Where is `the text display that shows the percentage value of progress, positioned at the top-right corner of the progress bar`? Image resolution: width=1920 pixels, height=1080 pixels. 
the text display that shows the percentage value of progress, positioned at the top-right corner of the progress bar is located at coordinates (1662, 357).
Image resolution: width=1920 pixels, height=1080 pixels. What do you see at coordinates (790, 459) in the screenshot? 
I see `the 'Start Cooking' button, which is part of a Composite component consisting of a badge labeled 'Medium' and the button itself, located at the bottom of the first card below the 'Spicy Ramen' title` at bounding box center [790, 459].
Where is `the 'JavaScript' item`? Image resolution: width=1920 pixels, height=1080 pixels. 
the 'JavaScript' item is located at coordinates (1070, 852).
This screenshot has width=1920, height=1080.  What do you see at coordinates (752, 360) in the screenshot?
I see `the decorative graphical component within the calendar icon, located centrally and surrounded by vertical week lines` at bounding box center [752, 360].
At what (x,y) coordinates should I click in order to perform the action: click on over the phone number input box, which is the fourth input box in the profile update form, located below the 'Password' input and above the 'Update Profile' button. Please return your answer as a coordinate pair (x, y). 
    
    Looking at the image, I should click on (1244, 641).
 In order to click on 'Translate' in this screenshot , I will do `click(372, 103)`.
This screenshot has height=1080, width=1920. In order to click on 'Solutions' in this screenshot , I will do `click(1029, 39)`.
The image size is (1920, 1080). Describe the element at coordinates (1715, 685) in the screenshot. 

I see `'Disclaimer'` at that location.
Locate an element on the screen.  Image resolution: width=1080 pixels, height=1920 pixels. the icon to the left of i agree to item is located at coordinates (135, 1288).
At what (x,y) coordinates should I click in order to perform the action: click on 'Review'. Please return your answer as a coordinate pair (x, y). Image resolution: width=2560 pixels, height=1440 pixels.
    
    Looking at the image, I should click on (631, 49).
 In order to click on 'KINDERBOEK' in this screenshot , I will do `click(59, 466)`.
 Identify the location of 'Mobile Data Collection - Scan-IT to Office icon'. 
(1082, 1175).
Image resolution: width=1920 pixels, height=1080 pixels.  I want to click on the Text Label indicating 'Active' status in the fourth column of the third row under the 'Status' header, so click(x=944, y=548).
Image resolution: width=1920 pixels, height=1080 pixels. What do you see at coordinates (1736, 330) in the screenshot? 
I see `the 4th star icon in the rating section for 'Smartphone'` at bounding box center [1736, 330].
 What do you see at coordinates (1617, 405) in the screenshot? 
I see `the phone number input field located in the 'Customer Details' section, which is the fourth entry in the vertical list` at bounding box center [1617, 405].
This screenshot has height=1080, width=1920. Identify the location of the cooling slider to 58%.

= = = = = = =

Work instructions: Can you pull out the data from its first line up to and including the line with "Looking at the image, I should click on (1244, 641).", and reproduce those lines unchanged?

Task result:
Where is `the text display that shows the percentage value of progress, positioned at the top-right corner of the progress bar`? Image resolution: width=1920 pixels, height=1080 pixels. 
the text display that shows the percentage value of progress, positioned at the top-right corner of the progress bar is located at coordinates (1662, 357).
Image resolution: width=1920 pixels, height=1080 pixels. What do you see at coordinates (790, 459) in the screenshot? 
I see `the 'Start Cooking' button, which is part of a Composite component consisting of a badge labeled 'Medium' and the button itself, located at the bottom of the first card below the 'Spicy Ramen' title` at bounding box center [790, 459].
Where is `the 'JavaScript' item`? Image resolution: width=1920 pixels, height=1080 pixels. 
the 'JavaScript' item is located at coordinates (1070, 852).
This screenshot has width=1920, height=1080.  What do you see at coordinates (752, 360) in the screenshot?
I see `the decorative graphical component within the calendar icon, located centrally and surrounded by vertical week lines` at bounding box center [752, 360].
At what (x,y) coordinates should I click in order to perform the action: click on over the phone number input box, which is the fourth input box in the profile update form, located below the 'Password' input and above the 'Update Profile' button. Please return your answer as a coordinate pair (x, y). 
    
    Looking at the image, I should click on (1244, 641).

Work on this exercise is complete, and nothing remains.